Cecilia Borgenstam
Artist’s Website
Cecilia Borgenstam is a Swedish-born artist and educator based in San Francisco. Her work has been exhibited in shows nationwide and internationally. In 2019 she was a Critical Mass 2019 Top 200 Finalist and was also selected for the REVIEW Santa Fe 100 Photographers. She was awarded a silver medal at the San Francisco Bay International Photography Competition (2019). Her latest body of work, Here/Not Here, is exploring the disconnect between materialism and physical vulnerability in transient camps in San Francisco’s Golden Gate Park and has received honorable mentions at the 12th Pollux Awards (2019) and the 14th Julia Margaret Cameron Award (2019) in the categories for documentary reportage and documentary photography. It was also awarded 2nd place in the 2018 International Photography Exhibition at the Center for Photographic Art in Carmel (CA).

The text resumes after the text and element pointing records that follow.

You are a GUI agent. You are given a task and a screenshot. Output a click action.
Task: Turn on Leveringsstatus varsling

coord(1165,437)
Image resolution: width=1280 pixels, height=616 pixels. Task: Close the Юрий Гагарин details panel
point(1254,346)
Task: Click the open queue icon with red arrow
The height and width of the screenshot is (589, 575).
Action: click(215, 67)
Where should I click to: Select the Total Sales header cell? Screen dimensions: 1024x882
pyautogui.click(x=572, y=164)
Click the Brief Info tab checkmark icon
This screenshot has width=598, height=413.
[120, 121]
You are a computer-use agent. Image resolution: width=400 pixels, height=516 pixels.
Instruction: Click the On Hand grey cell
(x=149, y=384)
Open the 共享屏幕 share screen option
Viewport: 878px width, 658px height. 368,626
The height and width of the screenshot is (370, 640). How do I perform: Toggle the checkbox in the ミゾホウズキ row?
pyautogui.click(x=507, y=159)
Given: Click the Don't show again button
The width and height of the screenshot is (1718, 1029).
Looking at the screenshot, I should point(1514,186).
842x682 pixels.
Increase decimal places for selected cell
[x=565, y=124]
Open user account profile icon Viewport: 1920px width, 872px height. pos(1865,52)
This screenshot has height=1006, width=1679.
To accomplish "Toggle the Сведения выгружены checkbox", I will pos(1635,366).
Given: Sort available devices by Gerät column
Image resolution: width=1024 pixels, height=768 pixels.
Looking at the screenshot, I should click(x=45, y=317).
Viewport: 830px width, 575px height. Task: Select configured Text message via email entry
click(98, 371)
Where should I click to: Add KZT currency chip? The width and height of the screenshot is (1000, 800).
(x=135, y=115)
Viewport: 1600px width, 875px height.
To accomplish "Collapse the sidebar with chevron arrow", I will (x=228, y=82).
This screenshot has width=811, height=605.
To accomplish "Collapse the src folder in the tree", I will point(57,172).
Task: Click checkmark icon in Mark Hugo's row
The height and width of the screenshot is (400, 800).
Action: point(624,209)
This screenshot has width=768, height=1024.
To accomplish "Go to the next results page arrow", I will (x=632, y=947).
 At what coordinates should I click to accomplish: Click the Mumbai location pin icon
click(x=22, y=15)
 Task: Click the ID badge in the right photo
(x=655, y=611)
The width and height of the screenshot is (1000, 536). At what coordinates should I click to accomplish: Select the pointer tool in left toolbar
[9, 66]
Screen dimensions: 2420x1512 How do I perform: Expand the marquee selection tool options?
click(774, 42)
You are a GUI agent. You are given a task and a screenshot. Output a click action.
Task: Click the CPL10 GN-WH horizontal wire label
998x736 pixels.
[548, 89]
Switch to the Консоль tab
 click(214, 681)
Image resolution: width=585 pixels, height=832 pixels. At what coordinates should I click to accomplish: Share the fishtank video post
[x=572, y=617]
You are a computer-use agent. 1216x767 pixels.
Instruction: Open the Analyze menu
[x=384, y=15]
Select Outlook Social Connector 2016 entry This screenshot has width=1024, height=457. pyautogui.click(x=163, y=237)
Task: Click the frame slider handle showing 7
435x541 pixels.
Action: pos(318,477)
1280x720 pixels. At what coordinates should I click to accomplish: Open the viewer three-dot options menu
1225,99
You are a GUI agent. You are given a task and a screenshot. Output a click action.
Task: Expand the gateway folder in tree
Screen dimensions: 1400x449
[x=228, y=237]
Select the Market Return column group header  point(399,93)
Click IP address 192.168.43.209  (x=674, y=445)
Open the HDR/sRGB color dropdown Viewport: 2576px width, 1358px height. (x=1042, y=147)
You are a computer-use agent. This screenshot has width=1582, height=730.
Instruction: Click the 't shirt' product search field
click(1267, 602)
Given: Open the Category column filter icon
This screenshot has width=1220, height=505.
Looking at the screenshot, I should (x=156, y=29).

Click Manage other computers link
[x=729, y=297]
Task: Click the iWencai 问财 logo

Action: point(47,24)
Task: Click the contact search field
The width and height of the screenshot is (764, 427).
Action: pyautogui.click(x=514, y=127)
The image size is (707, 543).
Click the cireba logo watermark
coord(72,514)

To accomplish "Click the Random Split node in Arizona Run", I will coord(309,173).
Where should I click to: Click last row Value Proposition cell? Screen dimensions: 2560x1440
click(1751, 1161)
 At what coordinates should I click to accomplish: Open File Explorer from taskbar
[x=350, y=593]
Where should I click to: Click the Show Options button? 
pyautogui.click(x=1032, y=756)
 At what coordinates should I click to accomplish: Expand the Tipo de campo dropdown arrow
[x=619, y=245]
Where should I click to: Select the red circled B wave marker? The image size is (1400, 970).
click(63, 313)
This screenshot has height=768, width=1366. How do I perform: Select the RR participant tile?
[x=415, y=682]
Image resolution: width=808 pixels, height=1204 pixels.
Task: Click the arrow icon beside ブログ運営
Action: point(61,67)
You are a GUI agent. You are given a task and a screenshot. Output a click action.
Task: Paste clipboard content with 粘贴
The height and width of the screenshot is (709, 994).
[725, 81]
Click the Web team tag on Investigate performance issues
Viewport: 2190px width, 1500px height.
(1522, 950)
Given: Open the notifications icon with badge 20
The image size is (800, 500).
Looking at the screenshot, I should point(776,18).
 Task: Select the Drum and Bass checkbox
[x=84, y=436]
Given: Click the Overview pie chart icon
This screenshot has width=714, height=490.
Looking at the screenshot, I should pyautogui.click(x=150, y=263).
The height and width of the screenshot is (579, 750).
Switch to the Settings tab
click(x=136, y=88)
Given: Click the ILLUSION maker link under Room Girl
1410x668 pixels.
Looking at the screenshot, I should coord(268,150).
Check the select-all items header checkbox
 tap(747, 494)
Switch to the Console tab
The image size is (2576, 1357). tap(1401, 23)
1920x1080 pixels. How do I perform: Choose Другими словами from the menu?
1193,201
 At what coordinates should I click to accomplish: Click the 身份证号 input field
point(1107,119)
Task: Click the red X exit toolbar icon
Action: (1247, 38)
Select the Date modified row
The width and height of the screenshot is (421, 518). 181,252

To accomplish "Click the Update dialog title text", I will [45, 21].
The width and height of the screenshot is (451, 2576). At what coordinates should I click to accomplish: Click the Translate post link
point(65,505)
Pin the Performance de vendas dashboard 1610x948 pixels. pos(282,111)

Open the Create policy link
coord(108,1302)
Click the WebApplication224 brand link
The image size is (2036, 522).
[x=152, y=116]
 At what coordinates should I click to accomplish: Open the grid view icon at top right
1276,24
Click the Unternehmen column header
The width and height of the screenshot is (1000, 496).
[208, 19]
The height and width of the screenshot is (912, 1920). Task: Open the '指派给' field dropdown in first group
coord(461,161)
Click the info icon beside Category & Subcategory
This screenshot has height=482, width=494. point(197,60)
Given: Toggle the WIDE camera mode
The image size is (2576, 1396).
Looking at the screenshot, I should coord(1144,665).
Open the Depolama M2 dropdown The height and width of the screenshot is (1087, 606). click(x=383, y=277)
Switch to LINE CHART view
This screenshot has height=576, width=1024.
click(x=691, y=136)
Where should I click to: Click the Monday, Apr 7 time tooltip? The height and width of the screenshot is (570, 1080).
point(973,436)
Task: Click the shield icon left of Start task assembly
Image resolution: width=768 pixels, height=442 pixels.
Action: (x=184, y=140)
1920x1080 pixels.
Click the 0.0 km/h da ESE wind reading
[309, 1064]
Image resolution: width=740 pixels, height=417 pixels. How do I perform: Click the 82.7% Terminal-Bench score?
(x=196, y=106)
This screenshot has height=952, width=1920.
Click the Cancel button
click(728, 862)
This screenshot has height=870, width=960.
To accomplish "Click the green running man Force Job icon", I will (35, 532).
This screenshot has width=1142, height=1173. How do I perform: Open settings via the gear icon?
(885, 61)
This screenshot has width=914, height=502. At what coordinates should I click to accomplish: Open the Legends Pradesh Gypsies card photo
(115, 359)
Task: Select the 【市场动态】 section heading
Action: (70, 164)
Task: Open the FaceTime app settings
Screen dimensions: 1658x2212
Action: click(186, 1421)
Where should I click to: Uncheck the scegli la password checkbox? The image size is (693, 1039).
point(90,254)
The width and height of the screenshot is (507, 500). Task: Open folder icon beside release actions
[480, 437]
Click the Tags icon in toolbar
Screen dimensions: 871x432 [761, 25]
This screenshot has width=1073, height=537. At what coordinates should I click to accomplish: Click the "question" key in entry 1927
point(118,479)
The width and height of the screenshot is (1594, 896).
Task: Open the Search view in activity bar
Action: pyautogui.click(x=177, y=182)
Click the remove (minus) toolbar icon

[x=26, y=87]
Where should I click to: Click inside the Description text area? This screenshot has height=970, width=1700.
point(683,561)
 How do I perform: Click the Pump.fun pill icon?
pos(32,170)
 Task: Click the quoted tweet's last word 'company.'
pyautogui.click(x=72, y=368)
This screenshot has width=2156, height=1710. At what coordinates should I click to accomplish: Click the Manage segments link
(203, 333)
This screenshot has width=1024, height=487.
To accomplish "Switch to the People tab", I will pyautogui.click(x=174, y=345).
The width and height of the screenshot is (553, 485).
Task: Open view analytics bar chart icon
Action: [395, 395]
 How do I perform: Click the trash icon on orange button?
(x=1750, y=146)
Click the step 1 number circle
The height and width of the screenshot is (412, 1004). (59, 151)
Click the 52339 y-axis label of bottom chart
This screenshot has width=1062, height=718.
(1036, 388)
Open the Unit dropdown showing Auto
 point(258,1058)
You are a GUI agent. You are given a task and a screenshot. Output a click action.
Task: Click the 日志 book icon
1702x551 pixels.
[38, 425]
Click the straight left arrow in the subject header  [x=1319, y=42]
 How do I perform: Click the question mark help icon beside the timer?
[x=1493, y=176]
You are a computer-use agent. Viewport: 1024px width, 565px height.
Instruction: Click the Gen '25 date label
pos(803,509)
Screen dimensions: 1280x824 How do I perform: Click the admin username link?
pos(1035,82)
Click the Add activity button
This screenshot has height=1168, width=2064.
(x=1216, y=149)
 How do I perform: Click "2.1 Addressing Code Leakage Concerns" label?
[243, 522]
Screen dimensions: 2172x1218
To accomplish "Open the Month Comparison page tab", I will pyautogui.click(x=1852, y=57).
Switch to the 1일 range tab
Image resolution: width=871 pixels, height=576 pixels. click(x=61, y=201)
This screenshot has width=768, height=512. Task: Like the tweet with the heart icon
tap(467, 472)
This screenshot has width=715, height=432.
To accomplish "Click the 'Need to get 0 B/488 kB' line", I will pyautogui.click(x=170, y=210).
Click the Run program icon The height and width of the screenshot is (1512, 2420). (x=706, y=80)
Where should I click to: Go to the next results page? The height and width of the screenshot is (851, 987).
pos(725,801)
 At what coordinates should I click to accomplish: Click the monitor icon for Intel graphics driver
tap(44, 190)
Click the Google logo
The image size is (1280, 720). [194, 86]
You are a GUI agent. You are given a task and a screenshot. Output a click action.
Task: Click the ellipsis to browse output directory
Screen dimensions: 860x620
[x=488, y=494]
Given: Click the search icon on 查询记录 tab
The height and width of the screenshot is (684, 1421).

She has worked as a book builder for Michael Light and as a studio manager for Richard Misrach.
Artist’s Statement
The definition of “transience”, a word used to replace the term “homeless”, is “short-lived” or “a state of briefness”, but in the context of displacement, the state of transience can be anything but brief. In Here/Not Here, I photograph objects in abandoned camps in San Francisco’s Golden Gate Park but the visual topography depicted is sadly not isolated to a specific geographical point.
Ordinary day to day objects are left to interact with the natural elements of the park, where the cold pacific coast fog and strong winds make their own mark on the rugged terrain. The material impermanence of these found, dystopian still-lives, morphing over time with the landscape, speak of their previous owners’ long-term exposure, vulnerability, and relentless determination. These imprints of human interactions with discarded objects demand that we consider reinforced invisibility. They are metaphors for the physical and tangible existence of those living behind the definition of “transience.”
A percentage of image sales are donated by the artist to the Larkin Street youth Services in San Francisco.